Su victoria y su paz quedaron empañadas de hastío. En los
crepúsculos de la tarde y del alba, se prosternaba ante la figura de piedra, tal
vez imaginando que su hijo irreal ejecutaba idénticos ritos, en otras ruinas
circulares, aguas abajo; de noche no soñaba, o soñaba como lo hacen todos los
hombres. Percibía con cierta palidez los sonidos y formas del universo: el hijo
ausente se nutría de esas disminuciones de su alma. El propósito de su vida
estaba colmado; el hombre persistió en una suerte de éxtasis. Al cabo de un
tiempo que ciertos narradores de su historia prefieren computar en años y otros
en lustros, lo despertaron dos remeros a medianoche: no pudo ver sus caras, pero
le hablaron de un hombre mágico en un templo del Norte, capaz de hollar el fuego
y de no quemarse. El mago recordó bruscamente las palabras del dios. Recordó que
de todas las criaturas que componen el orbe, el fuego era la única que sabía que
su hijo era un fantasma. Ese recuerdo, apaciguador al principio, acabó por
atormentarlo. Temió que su hijo meditara en ese privilegio anormal y descubriera
de algún modo su condición de mero simulacro. No ser un hombre, ser la
proyección del sueño de otro hombre ¡qué humillación incomparable, qué vértigo!
A todo padre le interesan los hijos que ha procreado (que ha permitido) en una
mera confusión o felicidad; es natural que el mago temiera por el porvenir de
aquel hijo, pensado entraña por entraña y rasgo por rasgo, en mil y una noches
secretas.
El término de sus cavilaciones fue brusco, pero lo
prometieron algunos signos. Primero (al cabo de una larga sequía) una remota
nube en un cerro, liviana como un pájaro; luego, hacia el Sur, el cielo que
tenía el color rosado de la encía de los leopardos; luego las humaredas que
herrumbraron el metal de las noches; después la fuga pánica de las bestias.

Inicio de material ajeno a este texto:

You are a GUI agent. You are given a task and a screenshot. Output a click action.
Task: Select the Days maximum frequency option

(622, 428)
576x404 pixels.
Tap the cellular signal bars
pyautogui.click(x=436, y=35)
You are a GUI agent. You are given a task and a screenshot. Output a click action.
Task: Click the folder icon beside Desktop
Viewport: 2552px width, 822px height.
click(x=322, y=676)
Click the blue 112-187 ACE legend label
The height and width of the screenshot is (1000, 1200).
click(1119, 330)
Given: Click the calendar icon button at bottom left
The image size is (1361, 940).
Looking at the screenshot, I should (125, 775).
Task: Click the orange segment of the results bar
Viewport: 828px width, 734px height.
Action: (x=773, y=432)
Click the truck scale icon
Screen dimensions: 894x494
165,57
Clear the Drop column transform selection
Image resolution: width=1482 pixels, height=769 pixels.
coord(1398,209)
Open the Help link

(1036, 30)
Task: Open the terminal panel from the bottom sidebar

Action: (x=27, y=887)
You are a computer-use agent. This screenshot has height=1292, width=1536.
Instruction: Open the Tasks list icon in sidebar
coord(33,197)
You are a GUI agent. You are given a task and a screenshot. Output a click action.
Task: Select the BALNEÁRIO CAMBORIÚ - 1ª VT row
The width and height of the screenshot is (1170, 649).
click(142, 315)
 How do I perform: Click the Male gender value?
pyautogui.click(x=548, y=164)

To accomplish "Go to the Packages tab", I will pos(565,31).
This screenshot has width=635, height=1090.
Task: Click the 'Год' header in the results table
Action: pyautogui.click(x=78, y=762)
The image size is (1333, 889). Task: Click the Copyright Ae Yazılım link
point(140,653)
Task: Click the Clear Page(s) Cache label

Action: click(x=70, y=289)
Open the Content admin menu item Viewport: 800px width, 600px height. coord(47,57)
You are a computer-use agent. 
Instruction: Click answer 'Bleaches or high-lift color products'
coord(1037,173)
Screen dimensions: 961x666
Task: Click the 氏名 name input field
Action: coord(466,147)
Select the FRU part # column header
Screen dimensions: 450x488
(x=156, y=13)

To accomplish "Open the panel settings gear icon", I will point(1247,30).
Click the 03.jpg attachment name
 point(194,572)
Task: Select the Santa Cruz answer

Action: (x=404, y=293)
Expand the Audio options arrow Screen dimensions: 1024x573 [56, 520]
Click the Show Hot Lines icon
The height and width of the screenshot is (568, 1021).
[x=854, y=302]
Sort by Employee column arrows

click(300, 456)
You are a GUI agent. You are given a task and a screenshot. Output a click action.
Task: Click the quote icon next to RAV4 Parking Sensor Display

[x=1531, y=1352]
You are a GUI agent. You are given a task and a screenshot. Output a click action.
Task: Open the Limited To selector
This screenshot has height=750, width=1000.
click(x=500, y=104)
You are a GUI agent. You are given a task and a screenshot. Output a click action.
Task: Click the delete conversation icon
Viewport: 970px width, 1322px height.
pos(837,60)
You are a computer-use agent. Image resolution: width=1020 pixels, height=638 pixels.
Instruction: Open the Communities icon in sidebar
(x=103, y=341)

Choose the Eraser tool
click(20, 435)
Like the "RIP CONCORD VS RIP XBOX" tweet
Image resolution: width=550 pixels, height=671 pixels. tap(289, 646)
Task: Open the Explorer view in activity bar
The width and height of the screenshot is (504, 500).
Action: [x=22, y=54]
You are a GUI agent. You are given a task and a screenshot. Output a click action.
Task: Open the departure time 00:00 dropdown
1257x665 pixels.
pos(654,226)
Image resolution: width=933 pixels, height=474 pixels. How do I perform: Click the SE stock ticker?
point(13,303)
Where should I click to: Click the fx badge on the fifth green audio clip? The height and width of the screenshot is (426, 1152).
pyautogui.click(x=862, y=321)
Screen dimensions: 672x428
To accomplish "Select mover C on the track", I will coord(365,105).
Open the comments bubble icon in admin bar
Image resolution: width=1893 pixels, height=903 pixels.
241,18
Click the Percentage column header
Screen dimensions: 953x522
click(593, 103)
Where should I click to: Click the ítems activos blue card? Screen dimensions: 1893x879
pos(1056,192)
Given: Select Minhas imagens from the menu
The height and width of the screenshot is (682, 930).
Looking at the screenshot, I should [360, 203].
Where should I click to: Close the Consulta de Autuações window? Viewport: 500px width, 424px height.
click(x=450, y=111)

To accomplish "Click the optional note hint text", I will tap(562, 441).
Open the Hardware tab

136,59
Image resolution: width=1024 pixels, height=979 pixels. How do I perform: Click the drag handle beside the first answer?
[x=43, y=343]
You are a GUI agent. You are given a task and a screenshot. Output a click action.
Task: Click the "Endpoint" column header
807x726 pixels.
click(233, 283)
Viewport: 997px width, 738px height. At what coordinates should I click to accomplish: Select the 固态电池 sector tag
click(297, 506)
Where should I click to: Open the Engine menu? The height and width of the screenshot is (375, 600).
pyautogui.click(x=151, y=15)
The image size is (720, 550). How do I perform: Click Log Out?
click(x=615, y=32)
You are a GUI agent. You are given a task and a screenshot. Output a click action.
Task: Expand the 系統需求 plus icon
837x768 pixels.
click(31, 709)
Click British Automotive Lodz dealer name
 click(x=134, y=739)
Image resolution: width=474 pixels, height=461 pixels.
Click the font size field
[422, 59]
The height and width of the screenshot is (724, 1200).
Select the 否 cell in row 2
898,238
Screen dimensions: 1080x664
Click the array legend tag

Porque se repitió lo acontecido hace muchos siglos. Las ruinas del santuario del
dios del fuego fueron destruidas por el fuego. En un alba sin pájaros el mago
vio cernirse contra los muros el incendio concéntrico. Por un instante, pensó
refugiarse en las aguas, pero luego comprendió que la muerte venía a coronar su
vejez y a absolverlo de sus trabajos. Caminó contra los jirones de fuego. Éstos
no mordieron su carne, éstos lo acariciaron y lo inundaron sin calor y sin
combustión. Con alivio, con humillación, con terror, comprendió que él también
era una apariencia, que otro estaba soñándolo.